Over the last week, I have been struggling with hysterical tantrums from my little sweetie. I know this is nothing new in parenting, and maybe my memory is worse than I think it is, but I think my last two year old is the most terrible in his tantrums. He gets so out of control, he seems to surprise himself. It really worries me he is going to hurt himself, hurling himself around with so much drama. It really is a sight.
Today was a day of extreme highs and lows. He was so happy and involved making valentines day cards for his dad and sibs. He painted with water colors while I cut out hearts. He took a break and happily had a snack. Then he used markers to color the rest of the cards, using each color on each card just once. We took another break. He was so well behaved I decided it was time to let him try glue sticks. I know what you are thinking: disaster happened with the glue - but it didn't. He was very interested in putting glue on the hearts and was careful to flip over the hearts and put them on the cards just so. No problems with art time - he even alerted me immediately when he noticed paint spilled and accidentally went out of the lines with the markers.
It was a great day. Fantastic, really. Until I tried to change his diaper and he kicked me in the face, not once but twice. When I put him in a timeout, chaos ensued. He refused. I insisted. He was prepared to fight me to the death. Eventually, I carried him upstairs, where his hysteria got worse. I really hate to fully paint the picture. I took him to his brother's room - he was home sick - hoping a change of venue would calm him down to the point where he wouldn't crack his head on the wall or fall off the bed trying to defy the time out. Eventually a diversion worked. We went downstairs and I sat with him while he took his two minute time out.
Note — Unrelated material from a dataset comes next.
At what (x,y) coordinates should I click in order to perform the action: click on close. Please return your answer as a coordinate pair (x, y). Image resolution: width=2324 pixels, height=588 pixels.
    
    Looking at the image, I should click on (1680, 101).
He laughed when the timer went off really quickly - he seemed to agree with me that a time out would have been a lot easier than all the hysteria plus the timeout, which was more like a quiet long hug than a punishment. Two minutes was nothing.
The rest of the day was the same - wonderful moments and uncontrolled hysteria. During his fourth fit of the day I said, "I am going to check my emails. Let me know when you are done." Within thirty seconds he was over it and I complimented him on the way he calmed down so quickly and agreed to play with him if he was going to remain calm.
Later, he hit his brother. I asked him to give his brother a soft touch just to be smacked. The kids and I picked up and went to the other room. I told him he could join us when he was ready to apologize and give a soft touch. He did in about a minute and gave his brother the sweetest petting on his head and a kiss right on his lips followed by a sweet, "I'm sorry." His brother reminded him he hit mommy too - so I got some of the same. It was wonderful. I hope it doesn't come to this tomorrow.